§ **RETOS**:
1. Transcribe del texto sobre la Eucaristía el fragmento que empieza en "Cuando no tenías" y termina en "vida a nosotros.".
2. Indica si cada una de estas afirmaciones coincide con el texto sobre la Eucaristía, respondiendo sí o no y citando literalmente las palabras del texto que lo deciden: (a) El nombre de Santa Misa se explica porque la eucaristía acaba en envío, en misión. (b) El autor del texto es Catholic.net. (c) El nombre de Celebración Eucarística se debe a que se celebra en soledad.
3. Explica, según el texto sobre la Eucaristía, por qué a este misterio se le llama "Eucaristía".

¿Por qué, Señor, te
quedaste en la Eucaristía?
Fuente: Catholic.net
Autor: P. Antonio Rivero
“Te amo, Señor, por tu Eucaristía,
por el gran don de Ti mismo.
Cuando no tenías nada más que ofrecer
nos dejaste tu cuerpo para amarnos hasta el fin,
con una prueba de amor abrumadora,
que hace temblar nuestro corazón
de amor, de gratitud y de respeto”.
Llevamos veinte siglos de cristianismo, por todas las latitudes, celebrando lo
que Jesús encomendó a sus apóstoles en la noche de la Cena: “Haced esto en
conmemoración mía”.
Es de tal profundidad y belleza la eucaristía que en el transcurso de los
tiempos a este misterio eucarístico se le ha llamado con varios nombres:
Fracción del pan, donde se parte, se reparte y
se comparte el pan del cielo, como alimento de inmortalidad.
Santo Sacrificio de la Misa, donde Cristo se
sacrifica y muere para salvarnos y darnos vida a nosotros.
Eucaristía, porque es la acción de gracias por
antonomasia que ofrece Jesús a su Padre celestial, en nombre nuestro y de toda
la Iglesia.
Celebración Eucarística, porque celebramos en
comunidad esta acción divina.
La Santa Misa, porque la eucaristía acaba en
envío, en misión, donde nos comprometemos a llevar a los demás esa salvación que
hemos recibido.
Misterio Eucarístico, porque ante nuestros
ojos se realiza el gran misterio de la fe.

§ **DATOS REGISTRADOS**:
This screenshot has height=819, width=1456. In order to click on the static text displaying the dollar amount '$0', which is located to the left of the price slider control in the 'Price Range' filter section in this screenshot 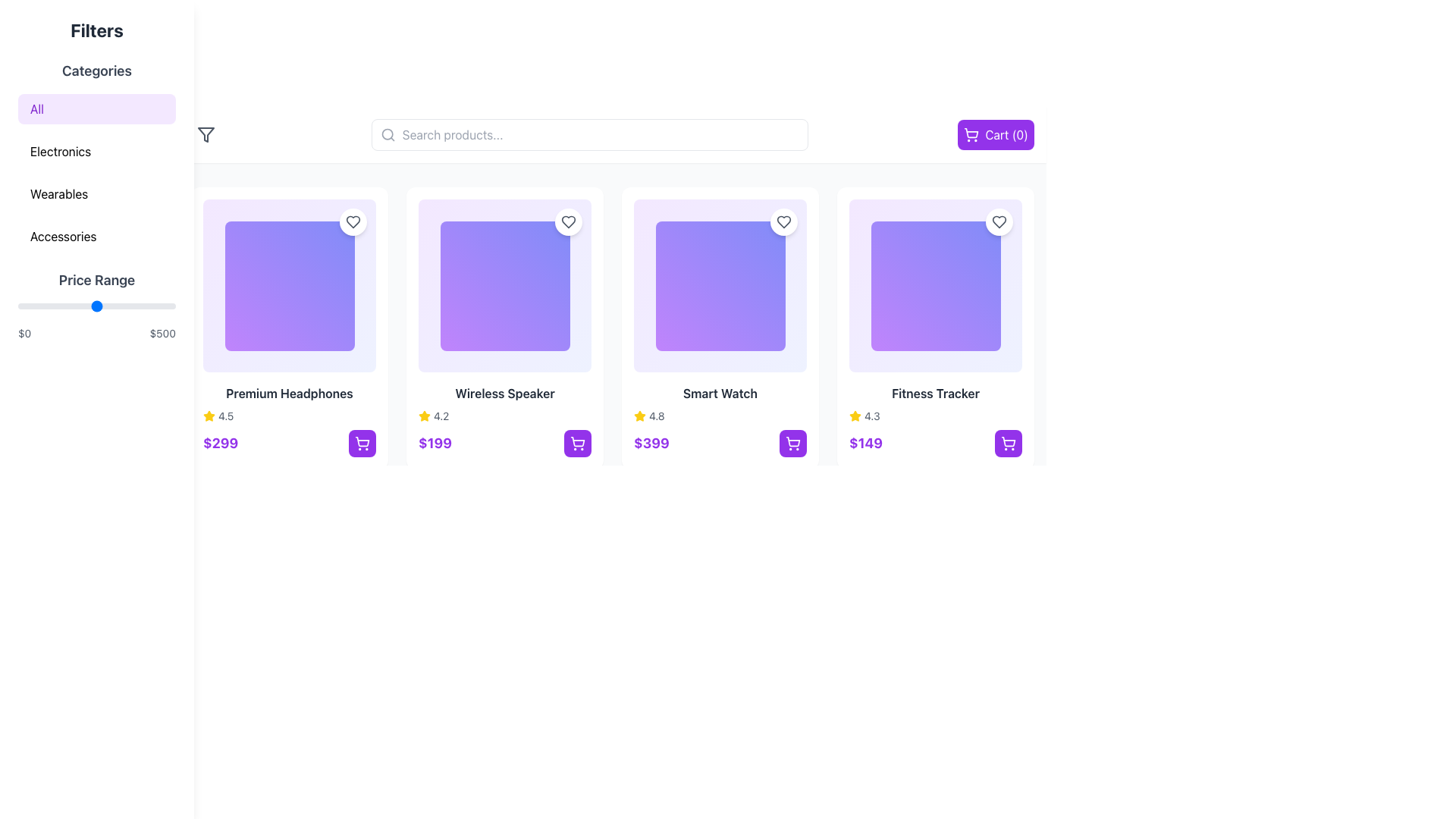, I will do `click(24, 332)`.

§ **RESULTADOS**:
1.
Cuando no tenías nada más que ofrecer
nos dejaste tu cuerpo para amarnos hasta el fin,
con una prueba de amor abrumadora,
que hace temblar nuestro corazón
de amor, de gratitud y de respeto”.
Llevamos veinte siglos de cristianismo, por todas las latitudes, celebrando lo
que Jesús encomendó a sus apóstoles en la noche de la Cena: “Haced esto en
conmemoración mía”.
Es de tal profundidad y belleza la eucaristía que en el transcurso de los
tiempos a este misterio eucarístico se le ha llamado con varios nombres:
Fracción del pan, donde se parte, se reparte y
se comparte el pan del cielo, como alimento de inmortalidad.
Santo Sacrificio de la Misa, donde Cristo se
sacrifica y muere para salvarnos y darnos vida a nosotros.

2.
(a) Sí: "La Santa Misa, porque la eucaristía acaba en envío, en misión".
(b) No: "Autor: P. Antonio Rivero".
(c) No: "Celebración Eucarística, porque celebramos en comunidad esta acción divina".

3. Se le llama así porque es la acción de gracias por antonomasia que Jesús ofrece a su Padre celestial. La ofrece en nombre nuestro y de toda la Iglesia.